WAS permet de: • décrire et réaliser la sécurité avec un annuaire LDAP et/ou un annuaire personnalisé • décrire les principes de SSL et l'utiliser pour sécuriser les connexions • décrire le fonctionnement d'un registre d'utilisateur personnalisé.
Étapes pour la sécurisation d’application • Installation et configuration d'un serveur IBM Directory Server; • Utilisation d'un annuaire LDAP comme registre d'utilisateurs pour WebSphere; • Configuration de SSL pour sécuriser les connexions; • Utilisation d'un registre personnalisé pour les utilisateurs WebSphere.
La sécurité sous WebSphere • Peut être découpées en deux catégories de sécurité: • La sécurité globale. • La sécurité applicative.
I-La sécurité globale • S'applique à toutes les applications fonctionnant sur le serveur. • Définit le type de registre utilisateur utilisé, les méthodes d'authentification… Configs accessibles depuis la console d'administration. • Toutes les configs données dans cette console agiront comme valeur par défaut pour toutes les applications.
II- La sécurité applicative • Définit les besoins spécifiques d'une application. • Permet de spécialiser ou complémenter des configurations générales et peut aussi permettre de contourner certaines configurations. • Si l'application gère des ressources spécifiques, différents types d'utilisateurs,... elle peut redéfinir des droits qui lui seront propre.
Les registres utilisateurs • Stockent les noms d'utilisateurs et le nom des groupes d'utilisateurs. • Trois types de registres de base sur le serveur: • Local operating system user registry • LDAP user registry • Custom user registry • Toutefois, WebSphere ne peut utiliser plusieurs registres utilisateurs en même temps pour l'authentification des utilisateurs.
1. Local operating system user registry • Permet d'utiliser le système d'exploitation sur lequel est exécuté WebSphere pour extraire les noms et groupes d'utilisateurs. • Si WebSphere utilise les noms contenus dans les registres systèmes, il n'en utilise pas entièrement la hiérarchie de droit et il se peut qu'un utilisateur par le biais de WebSphere acquiert plus de droit que normalement.

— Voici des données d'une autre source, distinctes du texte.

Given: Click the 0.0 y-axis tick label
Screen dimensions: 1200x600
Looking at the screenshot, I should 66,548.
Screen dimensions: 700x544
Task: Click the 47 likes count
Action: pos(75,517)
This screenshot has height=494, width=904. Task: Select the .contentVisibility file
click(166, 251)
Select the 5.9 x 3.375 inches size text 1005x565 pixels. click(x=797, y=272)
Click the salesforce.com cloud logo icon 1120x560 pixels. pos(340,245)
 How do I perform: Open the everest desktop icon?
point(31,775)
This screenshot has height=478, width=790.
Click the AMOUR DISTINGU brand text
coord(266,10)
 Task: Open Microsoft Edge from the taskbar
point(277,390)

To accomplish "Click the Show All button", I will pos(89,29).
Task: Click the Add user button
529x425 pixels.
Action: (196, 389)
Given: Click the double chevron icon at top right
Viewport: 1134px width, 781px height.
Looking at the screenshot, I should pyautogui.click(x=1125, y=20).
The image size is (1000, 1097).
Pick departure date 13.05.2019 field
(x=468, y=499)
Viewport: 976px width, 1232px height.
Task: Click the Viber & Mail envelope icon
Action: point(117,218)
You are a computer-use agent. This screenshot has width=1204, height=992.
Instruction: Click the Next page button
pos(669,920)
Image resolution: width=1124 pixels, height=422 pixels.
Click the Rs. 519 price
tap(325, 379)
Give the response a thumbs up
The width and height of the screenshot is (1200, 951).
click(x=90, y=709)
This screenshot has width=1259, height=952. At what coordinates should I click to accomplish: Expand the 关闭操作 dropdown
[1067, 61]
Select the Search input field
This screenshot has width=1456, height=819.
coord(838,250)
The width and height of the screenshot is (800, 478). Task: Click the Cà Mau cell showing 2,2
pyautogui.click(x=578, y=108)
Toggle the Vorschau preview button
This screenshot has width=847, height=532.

2. LDAP user registry • Lightweight Directory Access Protocol • Registre d'utilisateurs. • De plus la plupart des serveur LDAP disponibles sur le marché sont maintenant suffisamment équipé de mécanisme de sécurité pour être fiable et être utilisable avec WebSphere. • Cependant WebSphere ne supporte pas tous les serveurs LDAP du marché.
3. Custom user registry • Ce module laisse une porte ouverte vers une implémentation personnalisée d'un registre utilisateur. • Cette interface permet aussi de définir tous les accès virtuels aux données sauvegardées (fichier sur le serveur ou depuis un serveur de BD). • Il va permettre l'interaction entre le serveur d'application et les modules d'authentification.
Les modules d'authentifications (Pluggable Authentification)
Les modules d'authentifications • WebSphere fournit deux protocoles d'authentification de base : • Simple WebSphere Authentification Mechanism (SWAM) • Lightweight Third Party Authentication (LTPA). • Ces deux protocoles diffèrent essentiellement sur leur comportement avec des applications réparties.
1.SWAM (Simple WebSphere Authentication Mechanism) • Protocole d'authentification qui s'adresse aux applications solitaires et simples. • Inclus une restriction sur la transmission des «credentials»: Si une servlet ou un EJB dans une application serveur 1 appelle une méthode distante sur un EJB ou une servlet fonctionnant dans un serveur 2, alors l'identité de l'appelant ne sera pas transmis à la deuxième application.